Gustavo estava a mil na organização do protesto, algo que eu não estava a fim de me preocupar e ele nem fazia muita questão que eu o ajudasse também, Lucas e ele estavam vendo isso.

Quando cheguei em casa naquela noite, resolvi correr, deixei celular em casa e voltei para a pista. Não corria havia algumas semanas, devido a loucura que as coisas ficaram. Depois de uns vinte minutos correndo voltei a sentir aquele prazer inenarrável de endorfina no corpo.

Quando corro é um dos momentos que mais penso em meus problemas e meus erros. Fiquei o percurso inteiro mastigando a burrice que dei de ter falado para o Brasil inteiro que eu ainda amava o Marcus.

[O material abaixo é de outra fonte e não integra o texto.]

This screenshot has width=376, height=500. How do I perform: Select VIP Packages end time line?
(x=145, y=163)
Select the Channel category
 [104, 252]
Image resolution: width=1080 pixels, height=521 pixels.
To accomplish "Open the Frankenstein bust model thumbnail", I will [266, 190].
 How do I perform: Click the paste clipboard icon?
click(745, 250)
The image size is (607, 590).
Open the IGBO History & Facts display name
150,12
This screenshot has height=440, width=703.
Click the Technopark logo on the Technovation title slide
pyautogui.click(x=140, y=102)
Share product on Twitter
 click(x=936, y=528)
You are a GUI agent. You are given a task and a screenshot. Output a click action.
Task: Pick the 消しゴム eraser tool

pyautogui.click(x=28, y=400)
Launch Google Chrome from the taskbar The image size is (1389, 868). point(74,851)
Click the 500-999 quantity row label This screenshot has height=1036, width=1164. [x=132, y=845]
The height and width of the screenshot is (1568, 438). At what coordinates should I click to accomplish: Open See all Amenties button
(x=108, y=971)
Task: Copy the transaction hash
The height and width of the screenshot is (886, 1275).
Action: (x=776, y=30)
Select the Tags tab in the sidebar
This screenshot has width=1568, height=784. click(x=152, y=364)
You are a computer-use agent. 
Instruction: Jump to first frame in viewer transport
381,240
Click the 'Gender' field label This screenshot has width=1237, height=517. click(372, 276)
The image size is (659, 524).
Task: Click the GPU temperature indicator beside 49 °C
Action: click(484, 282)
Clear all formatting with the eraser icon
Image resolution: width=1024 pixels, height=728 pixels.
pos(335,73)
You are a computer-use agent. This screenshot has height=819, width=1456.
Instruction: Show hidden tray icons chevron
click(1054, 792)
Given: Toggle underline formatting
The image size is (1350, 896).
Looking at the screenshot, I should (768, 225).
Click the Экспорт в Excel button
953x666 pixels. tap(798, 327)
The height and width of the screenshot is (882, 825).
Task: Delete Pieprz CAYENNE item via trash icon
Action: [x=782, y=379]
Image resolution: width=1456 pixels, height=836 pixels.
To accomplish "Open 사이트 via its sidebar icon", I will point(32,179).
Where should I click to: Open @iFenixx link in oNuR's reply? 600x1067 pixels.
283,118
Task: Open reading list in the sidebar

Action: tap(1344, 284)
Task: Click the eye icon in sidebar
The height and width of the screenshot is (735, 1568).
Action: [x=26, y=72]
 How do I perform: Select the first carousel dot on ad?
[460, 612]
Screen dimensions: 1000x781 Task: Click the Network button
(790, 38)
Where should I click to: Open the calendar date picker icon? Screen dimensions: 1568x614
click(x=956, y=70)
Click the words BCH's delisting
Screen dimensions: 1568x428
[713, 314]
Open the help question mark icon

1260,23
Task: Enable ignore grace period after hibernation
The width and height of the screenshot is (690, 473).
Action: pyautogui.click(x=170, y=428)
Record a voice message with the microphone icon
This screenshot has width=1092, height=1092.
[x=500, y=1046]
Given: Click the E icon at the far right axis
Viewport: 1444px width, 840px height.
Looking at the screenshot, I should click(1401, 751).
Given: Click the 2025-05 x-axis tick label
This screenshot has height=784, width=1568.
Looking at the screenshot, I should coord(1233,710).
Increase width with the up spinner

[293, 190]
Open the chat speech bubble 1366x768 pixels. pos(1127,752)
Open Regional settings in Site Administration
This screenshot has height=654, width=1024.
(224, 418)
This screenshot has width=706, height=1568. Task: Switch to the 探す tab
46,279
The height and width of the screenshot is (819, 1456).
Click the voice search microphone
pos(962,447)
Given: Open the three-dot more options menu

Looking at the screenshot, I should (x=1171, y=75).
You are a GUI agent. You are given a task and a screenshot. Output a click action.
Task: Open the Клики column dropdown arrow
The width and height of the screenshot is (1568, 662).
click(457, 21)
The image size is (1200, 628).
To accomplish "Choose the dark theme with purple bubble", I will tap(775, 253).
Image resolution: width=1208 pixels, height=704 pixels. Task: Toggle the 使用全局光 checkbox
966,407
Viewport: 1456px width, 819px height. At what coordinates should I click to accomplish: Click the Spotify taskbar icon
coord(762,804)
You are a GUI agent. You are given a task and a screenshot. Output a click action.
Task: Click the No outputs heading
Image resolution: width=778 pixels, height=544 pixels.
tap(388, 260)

Aquilo era a mais pura verdade e era difícil assumir para mim que meu amor por ele não tinha diminuído um centímetro. Além disso, eu não tinha planejado falar sobre ele no programa, mas a raiva que eu senti da Sarah foi tão grande que eu acabei soltando inconsequentemente o maior segredo que mantinha. Não tinha noção de qual seria a reação do Marcus ao assistir aquilo, mas tentei evitar pensamentos negativos.

Quando voltei para casa, ao entrar em meu prédio, o porteiro disse que tinha gente me esperando no corredor do lado de fora do meu apartamento, disse que os deixou subir porque era perigoso que as pessoas ficassem na rua me esperando.

Na mesma hora já tinha certeza que era o Marcus que estava lá, chamei o elevador tenso, minhas mãos tremiam, estava suando e sentia o coração batendo muito forte no peito. A subida do térreo até o sétimo andar nunca pareceu tão longa em minha vida.

Quando saí do elevador e vi que não era o Marcus que estava lá e sim a Chiara, o noivo dela e o Carlos, não fiquei nem um pouco decepcionado, acredito que possa ter ficado até um pouco aliviado.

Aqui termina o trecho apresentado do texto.